A propagação do Islã nessas regiões levou séculos, isso mesmo com grande proselitismo no local, devido principalmente às condições e dinâmicas sociais de Sinde à época da conquista islâmica. A maior parte da população manteve sua religião, pagando assim taxas ao governo muçulmano, o que em questões de Estado eram mais convenientes, pois era um recurso a mais para os cofres do governo, melhor para um líder de um poder secular do que uma eventual conversão ao Islã, motivo pelo qual conversões forçadas foram raras ou quase que inexistentes em dados momentos da história da expansão dos Estados islâmicos.

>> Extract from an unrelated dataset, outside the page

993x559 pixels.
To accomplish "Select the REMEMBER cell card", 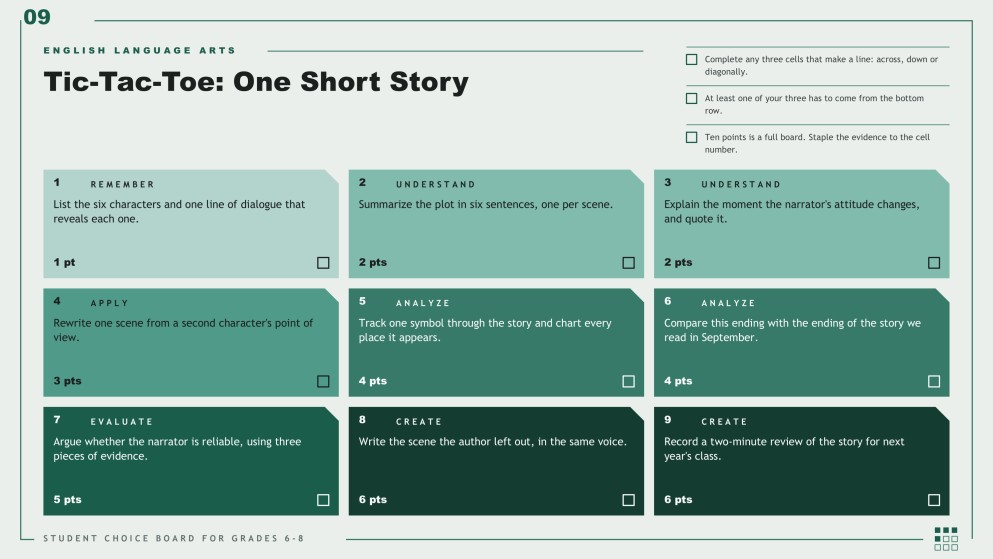I will click(x=191, y=223).
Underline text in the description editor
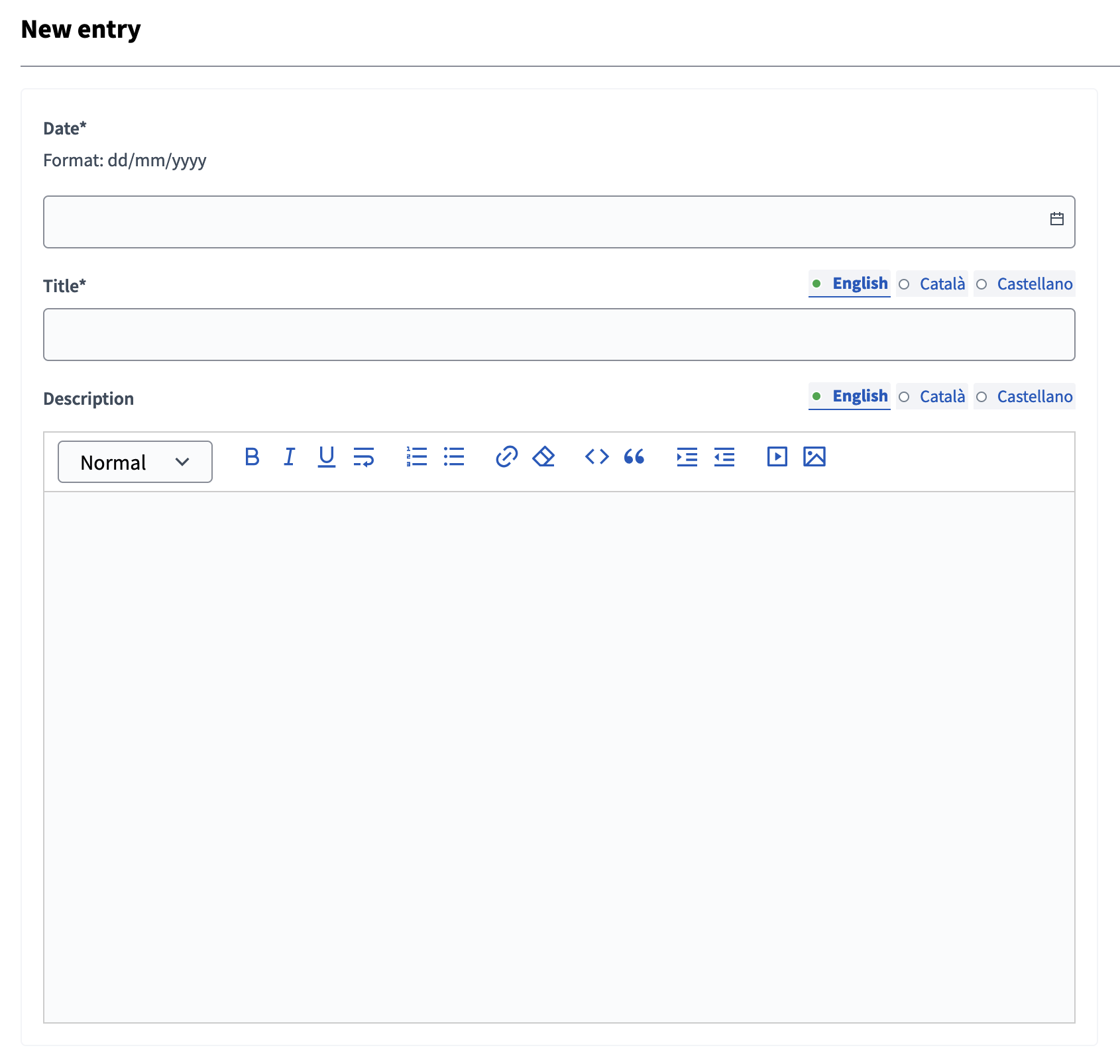 click(325, 456)
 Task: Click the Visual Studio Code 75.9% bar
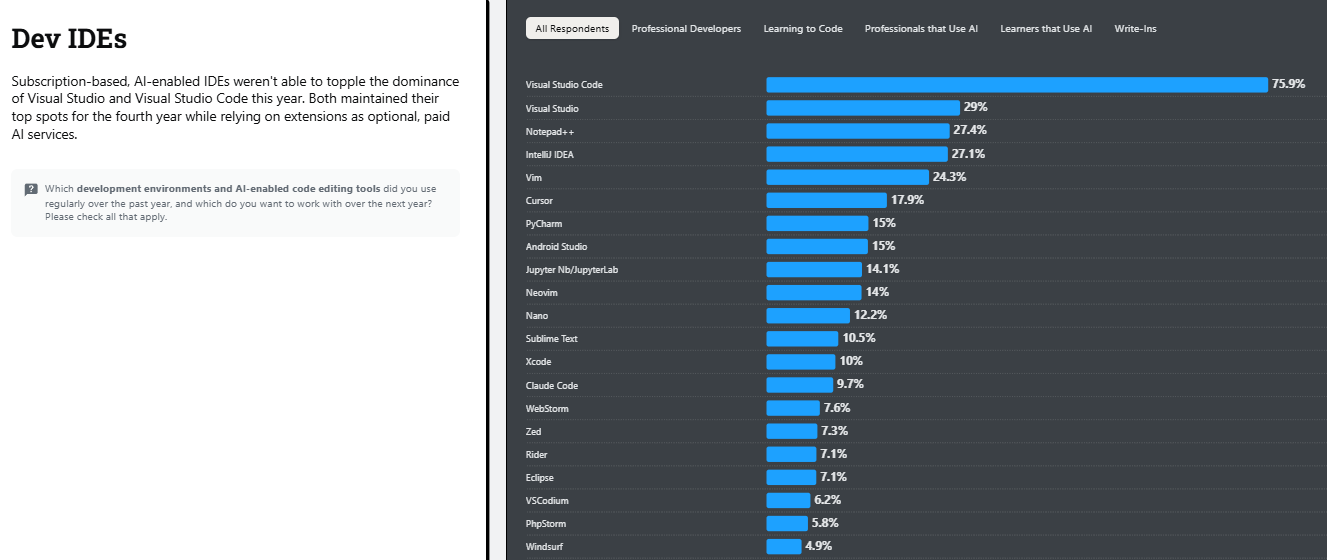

Em 714 morreria al-Hajjaj, e o novo governante, Suleiman ibn Abd al-Malik, sucessor do califa al-Walid I, prenderia Muhammad bin Qasim e se vingaria dos apoiadores de al-Hajjaj. Conforme o relato de Chach Nama, um manuscrito escrito em persa no século XIII sobre as conquistas de bin Qasim do século VIII, relata que Muhammad foi morto devido às falsas acusações de estupro que as filhas de Dahir fizeram contra ele, sendo embrulhado em peles de boi e transportado para a Síria, morrendo sufocado no meio do caminho.

Apesar desse fim trágico, sua carreira ascendente e meteórica chama a atenção pela sua competência militar e pela característica tolerância que muitas vezes forneceu aos povos conquistados, muito embora fizessem parte de outras religiões que não eram as tradicionais abraâmicas, o cristianismo e o judaísmo.

NOTAS

[1] Comunidade essencialmente agrária do Norte da Índia e Paquistão.

[2] Um Hindu chegou até o segundo posto mais alto da administração pública, e membros do antigo governo de Dahir também encontraram espaço na nova governança.

BIBLIOGRAFIA

KENNEDY, Hugh. The Great Arab Conquests. Da Capo Press. 2007.

KEAY, John. India: A History. Harper Press. 2010.

MACLEAN, Derryl N. Religion and Society in Arab Sind. 1989.

SCHIMMEL, Annemarie, Islam in the Indian Subcontinent. Brill Academic Publishers. 1980.